Why Progressives Automatically Look Like Appeasers to Conservatives

by Micah Tillman

Progressives are often confused with pacifists, and pacifists with passivists. But keeping those three ideologies distinct is essential for untangling the recent spat between Bush, Obama, and McCain over "negotiation" and "appeasement."

"Passivism" I'll define as the theory which says being passive is the only legitimate response to aggression. I've encountered it primarily among my fellow Christians, who read Matthew 5:39 and St. Paul as demanding it; but I suspect others may believe it too.

"Pacifism" I'll define as the theory that "peacemaking" is the only legitimate response to anything. I've primarily encountered this attitude among my fellow Christians who happen to also be progressives — they take the Beatitudes as their creed, focusing especially on Matthew 5:9 — but I think the attitude is shared by non-Christian pacifists as well.

"Progressivism" I'll define as the theory which seeks to institutionalize love. Progressives want government to be an aide, and bureaucracies to be humane. They see government as an economic (rather than a physical) power.

Progressives' tendency to dissociate government from physical force — and to associate it with caring — makes them perfect companions for pacifists. But unlike pacifists, progressives are willing to resort to force. If they can't get a donkey to move through dialogue, they turn to carrots. If carrots don't work, they try to scare the donkey into budging by lighting strategic brushfires.

And if that doesn't work, they reluctantly turn to physically beating the donkey with a stick. (Then they set up rehabilitation programs to erase the damage.)

Pacifists would only go so far as carrots. Passivists wouldn't even go that far.

And that means President Bush confuses progressives with passivists:

"Some seem to believe that we should negotiate with the terrorists and radicals, as if some ingenious argument will persuade them they have been wrong all along. . . ."

Contrast this approach with the following (more-pacifist) "carrot" method:

[T]he United States offered Iran:
. . .
- Improvement of Iran's access to the international economy, markets, and capital, . . . .
- Establishment of a long-term energy partnership between Iran and the European Union . . . .
- Support for the modernization of Iran's telecommunication infrastructure and advanced Internet service . . . .
- High-tech cooperation.

That was, ironically, President Bush's (i.e., Condoleezza Rice's) approach, according to Andrew McCarthy.

But what does Obama want to do? His favorite words for his approach to diplomacy are: "tough," "aggressive," and "direct." And the tools he claims his diplomacy will use are: (peer/gang) "pressure," "isolation," and "sanctions."

And maybe the "military."

These go far beyond the pacifist's upper limit. Obama's is the "brushfire" method.

Where, then, is the "negotiation" and "appeasement" which we've been hearing about? And what would those two approaches even mean?

Building on the donkey example above, it seems there are six options for dealing with conflict:

(1) Capitulation
(2) Conversation
(3) Convincing
(4) Enticement ("Carrots")
(5) Intimidation ("Brushfires")
(6) Attack ("Sticks")

Items from a data source

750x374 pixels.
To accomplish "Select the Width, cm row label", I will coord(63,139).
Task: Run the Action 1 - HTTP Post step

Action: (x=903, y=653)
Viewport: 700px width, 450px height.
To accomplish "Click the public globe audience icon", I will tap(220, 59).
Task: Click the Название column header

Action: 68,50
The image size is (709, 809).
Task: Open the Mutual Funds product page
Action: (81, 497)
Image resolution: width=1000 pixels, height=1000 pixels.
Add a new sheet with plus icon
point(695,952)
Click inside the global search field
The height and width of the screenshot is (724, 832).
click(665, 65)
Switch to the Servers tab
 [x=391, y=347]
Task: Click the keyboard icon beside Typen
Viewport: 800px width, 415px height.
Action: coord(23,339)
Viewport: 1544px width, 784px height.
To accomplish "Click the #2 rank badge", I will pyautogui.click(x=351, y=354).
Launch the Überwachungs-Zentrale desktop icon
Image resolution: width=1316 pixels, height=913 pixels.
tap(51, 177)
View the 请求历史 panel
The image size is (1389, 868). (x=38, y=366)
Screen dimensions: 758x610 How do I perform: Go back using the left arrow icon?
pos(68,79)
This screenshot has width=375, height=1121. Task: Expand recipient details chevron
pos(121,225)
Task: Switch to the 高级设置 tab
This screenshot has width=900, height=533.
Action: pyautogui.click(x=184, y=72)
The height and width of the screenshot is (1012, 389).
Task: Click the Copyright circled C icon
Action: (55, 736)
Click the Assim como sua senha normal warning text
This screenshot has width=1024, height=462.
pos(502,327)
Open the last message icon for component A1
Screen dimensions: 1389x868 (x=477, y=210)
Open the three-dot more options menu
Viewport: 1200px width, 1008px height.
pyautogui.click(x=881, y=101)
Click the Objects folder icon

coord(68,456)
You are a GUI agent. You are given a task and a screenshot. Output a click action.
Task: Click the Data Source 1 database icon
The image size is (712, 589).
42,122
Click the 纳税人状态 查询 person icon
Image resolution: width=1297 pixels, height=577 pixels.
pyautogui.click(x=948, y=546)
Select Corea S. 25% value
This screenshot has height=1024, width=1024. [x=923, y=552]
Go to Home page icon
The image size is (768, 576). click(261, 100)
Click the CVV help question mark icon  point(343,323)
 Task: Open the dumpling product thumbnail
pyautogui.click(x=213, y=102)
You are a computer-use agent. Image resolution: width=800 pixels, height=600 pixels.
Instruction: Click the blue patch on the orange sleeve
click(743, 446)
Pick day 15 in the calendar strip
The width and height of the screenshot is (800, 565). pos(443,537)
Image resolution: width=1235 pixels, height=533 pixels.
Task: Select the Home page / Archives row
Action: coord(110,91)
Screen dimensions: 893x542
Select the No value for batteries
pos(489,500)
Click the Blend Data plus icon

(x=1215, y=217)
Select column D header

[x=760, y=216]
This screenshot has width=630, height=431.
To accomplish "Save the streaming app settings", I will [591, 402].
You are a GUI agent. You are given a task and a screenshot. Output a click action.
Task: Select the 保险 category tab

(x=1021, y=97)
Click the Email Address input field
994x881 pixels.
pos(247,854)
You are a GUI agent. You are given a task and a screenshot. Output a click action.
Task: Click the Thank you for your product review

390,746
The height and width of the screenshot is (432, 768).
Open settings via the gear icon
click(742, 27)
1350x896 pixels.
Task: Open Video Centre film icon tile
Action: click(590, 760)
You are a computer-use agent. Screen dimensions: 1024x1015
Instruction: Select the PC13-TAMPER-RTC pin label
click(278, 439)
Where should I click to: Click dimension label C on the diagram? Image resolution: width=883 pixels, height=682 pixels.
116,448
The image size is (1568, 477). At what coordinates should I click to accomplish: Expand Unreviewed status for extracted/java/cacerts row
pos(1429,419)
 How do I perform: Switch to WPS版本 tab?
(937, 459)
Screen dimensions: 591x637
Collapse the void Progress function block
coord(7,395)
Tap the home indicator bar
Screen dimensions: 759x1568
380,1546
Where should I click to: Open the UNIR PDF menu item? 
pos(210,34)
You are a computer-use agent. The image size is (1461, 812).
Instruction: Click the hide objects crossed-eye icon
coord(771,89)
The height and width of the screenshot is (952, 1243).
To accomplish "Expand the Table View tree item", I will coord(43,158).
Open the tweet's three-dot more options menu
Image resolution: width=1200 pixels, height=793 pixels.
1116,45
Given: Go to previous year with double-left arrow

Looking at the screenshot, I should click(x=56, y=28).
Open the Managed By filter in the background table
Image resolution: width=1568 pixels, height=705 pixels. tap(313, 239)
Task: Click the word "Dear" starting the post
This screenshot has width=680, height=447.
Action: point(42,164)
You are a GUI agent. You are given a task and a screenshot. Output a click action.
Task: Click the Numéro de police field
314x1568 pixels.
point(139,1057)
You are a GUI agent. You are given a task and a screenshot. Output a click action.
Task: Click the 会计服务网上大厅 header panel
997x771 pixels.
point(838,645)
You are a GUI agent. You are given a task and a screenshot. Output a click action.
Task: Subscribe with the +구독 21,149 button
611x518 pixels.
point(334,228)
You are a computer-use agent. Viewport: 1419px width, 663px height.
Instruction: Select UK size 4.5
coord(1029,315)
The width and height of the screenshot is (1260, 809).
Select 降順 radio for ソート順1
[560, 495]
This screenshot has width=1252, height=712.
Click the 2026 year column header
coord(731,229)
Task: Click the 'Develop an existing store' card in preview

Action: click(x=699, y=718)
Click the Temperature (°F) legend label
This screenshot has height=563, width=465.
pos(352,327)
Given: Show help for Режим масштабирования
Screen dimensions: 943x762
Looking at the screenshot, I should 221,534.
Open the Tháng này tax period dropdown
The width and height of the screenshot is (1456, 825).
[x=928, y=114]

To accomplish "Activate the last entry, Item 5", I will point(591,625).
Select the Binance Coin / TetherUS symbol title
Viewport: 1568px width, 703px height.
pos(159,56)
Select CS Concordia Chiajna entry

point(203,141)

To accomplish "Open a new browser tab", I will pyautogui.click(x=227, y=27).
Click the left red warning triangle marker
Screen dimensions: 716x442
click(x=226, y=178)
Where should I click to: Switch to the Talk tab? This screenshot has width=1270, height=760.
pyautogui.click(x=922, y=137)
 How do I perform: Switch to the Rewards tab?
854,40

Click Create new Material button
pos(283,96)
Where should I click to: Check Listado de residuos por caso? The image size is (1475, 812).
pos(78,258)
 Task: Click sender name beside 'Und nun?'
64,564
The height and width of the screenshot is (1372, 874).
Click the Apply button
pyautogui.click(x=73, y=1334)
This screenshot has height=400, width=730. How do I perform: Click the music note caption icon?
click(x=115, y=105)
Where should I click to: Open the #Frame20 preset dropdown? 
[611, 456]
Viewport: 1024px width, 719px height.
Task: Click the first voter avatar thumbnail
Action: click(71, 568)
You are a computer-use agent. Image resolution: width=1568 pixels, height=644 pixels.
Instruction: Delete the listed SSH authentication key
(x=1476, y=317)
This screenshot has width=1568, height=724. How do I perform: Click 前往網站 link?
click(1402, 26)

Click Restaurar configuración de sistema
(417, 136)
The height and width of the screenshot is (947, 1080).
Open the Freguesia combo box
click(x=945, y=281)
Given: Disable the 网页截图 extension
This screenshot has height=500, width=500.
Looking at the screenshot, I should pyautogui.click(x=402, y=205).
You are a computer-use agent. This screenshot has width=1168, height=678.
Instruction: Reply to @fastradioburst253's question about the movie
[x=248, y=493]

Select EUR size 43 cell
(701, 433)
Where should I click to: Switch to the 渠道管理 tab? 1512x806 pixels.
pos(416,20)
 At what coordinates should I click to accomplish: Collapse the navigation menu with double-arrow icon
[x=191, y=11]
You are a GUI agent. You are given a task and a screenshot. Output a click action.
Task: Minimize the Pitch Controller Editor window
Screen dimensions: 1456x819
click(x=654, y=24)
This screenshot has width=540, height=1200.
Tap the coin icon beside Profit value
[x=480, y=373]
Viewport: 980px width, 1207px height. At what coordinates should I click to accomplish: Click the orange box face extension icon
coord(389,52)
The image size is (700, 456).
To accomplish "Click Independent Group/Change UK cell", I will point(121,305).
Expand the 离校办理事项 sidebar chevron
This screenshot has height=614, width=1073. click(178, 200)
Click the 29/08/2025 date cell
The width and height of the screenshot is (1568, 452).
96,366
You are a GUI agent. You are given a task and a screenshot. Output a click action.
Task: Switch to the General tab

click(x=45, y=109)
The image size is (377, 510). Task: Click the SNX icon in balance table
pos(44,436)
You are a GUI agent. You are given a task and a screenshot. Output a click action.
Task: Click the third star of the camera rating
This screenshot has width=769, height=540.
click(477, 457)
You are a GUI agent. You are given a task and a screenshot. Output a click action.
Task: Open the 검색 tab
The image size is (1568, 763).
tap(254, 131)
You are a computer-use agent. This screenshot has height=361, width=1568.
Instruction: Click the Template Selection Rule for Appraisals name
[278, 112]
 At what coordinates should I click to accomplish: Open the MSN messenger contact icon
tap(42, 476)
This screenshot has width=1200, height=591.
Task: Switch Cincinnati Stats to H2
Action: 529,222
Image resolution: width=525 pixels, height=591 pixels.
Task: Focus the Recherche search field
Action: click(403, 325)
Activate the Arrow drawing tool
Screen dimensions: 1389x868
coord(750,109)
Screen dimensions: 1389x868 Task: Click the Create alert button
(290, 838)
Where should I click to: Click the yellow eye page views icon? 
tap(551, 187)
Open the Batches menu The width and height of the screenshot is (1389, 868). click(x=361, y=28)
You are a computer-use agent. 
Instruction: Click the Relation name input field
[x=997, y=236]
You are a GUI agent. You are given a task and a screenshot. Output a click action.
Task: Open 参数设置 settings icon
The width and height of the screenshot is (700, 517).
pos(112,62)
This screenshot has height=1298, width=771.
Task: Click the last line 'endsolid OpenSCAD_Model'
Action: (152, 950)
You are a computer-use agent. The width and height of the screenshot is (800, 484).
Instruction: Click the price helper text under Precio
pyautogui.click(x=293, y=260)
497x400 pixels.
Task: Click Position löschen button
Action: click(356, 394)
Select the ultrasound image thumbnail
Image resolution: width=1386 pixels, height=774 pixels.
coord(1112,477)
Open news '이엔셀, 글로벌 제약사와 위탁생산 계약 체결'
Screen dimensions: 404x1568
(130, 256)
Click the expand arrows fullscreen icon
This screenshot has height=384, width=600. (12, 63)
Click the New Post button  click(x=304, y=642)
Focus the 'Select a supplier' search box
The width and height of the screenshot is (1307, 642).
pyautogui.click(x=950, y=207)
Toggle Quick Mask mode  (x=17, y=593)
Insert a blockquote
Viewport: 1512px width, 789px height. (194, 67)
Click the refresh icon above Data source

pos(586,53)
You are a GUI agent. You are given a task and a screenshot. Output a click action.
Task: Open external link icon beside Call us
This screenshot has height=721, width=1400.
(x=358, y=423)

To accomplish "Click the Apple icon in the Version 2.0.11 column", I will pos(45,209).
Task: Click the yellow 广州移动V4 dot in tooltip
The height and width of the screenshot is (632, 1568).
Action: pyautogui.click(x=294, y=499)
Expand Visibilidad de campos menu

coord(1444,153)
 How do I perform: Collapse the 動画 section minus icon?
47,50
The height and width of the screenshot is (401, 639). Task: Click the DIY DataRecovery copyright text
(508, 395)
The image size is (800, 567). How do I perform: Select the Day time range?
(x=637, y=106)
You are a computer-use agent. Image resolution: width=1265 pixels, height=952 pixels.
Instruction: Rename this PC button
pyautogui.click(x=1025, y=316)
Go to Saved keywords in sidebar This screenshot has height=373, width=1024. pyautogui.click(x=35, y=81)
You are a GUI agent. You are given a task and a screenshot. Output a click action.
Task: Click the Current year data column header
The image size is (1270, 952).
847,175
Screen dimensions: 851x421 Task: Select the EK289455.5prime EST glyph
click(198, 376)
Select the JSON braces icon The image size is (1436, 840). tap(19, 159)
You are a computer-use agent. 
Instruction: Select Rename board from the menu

GIVEN EXERCISE A
Lay out the rows that open with the line containing "Click the CVV" and close with the line containing "click(743, 446)" as a numbered list, leaving out blank lines.
GIVEN EXERCISE B
Can you carry on the essay about progressives, pacifists, and appeasement, starting right after its last line?
The essay and the rows are unrelated material.

RIGHT ANSWER A
1. Click the CVV help question mark icon  point(343,323)
2.  Task: Open the dumpling product thumbnail
3. pyautogui.click(x=213, y=102)
4. You are a computer-use agent. Image resolution: width=800 pixels, height=600 pixels.
5. Instruction: Click the blue patch on the orange sleeve
6. click(743, 446)

RIGHT ANSWER B
Passivists go for options 1 and 2. They might even allow themselves to try 3, but that's stretching it.

Pacifists would go for 1 and 2 as well, except they prefer to actually do something. Thus they will spend most of their time on 3 and 4.

Progressives will follow pacifists in preferring 3 and 4, but are willing to go as far as 6 when pushed.

There is no "negotiation" on the list, because it is a combination of 3 with everything else but 6 (and, sometimes, but 1). And there is no "appeasement" on the list either, because it would be a monstrous combination of 1 and 4.

Obama has declared he will never "negotiate" with Hamas. So long as he kept President Bush's words in mind . . .

"Above all, we must have faith in our values and ourselves . . . ."

. . . he would avoid capitulation. And what would be the problem with negotiation-without-capitulation (other than the fact that it might be a waste of time)?

In fact, negotiation need not even involve enticement. It could be all conversation, convincing, and intimidation.

Perhaps what really worries conservatives about Obama's willingness to converse with unsavory types is that they (conservatives) doubt he's willing to use option 6: attack. Without it, option 5 (intimidation) is meaningless, and the whole process collapses into enticement and capitulation, i.e., appeasement.

The progressive preference for approaches even pacifists would find agreeable, therefore, throws a progressive president's ability to successfully use negotiation into doubt. And that legitimately leads people to fear that a progressive president might resort to appeasement (even though it can't legitimately lead anyone to conclude this).

If that bothers Obama, there are things he can do to fix it. But hopefully in the meantime the controversy will remind us to keep clear both on what we mean when we say what we say and why we mean it.

Micah Tillman (micahtillman.com) is a lecturer in the School of Philosophy at The Catholic University of America, and the curator of the WEeding Awards.


Comments

This is a very clever and erudite piece. Tillman has a wonderful way of expressing himself, novel too.

A proud progressive/super liberal/Obama lover....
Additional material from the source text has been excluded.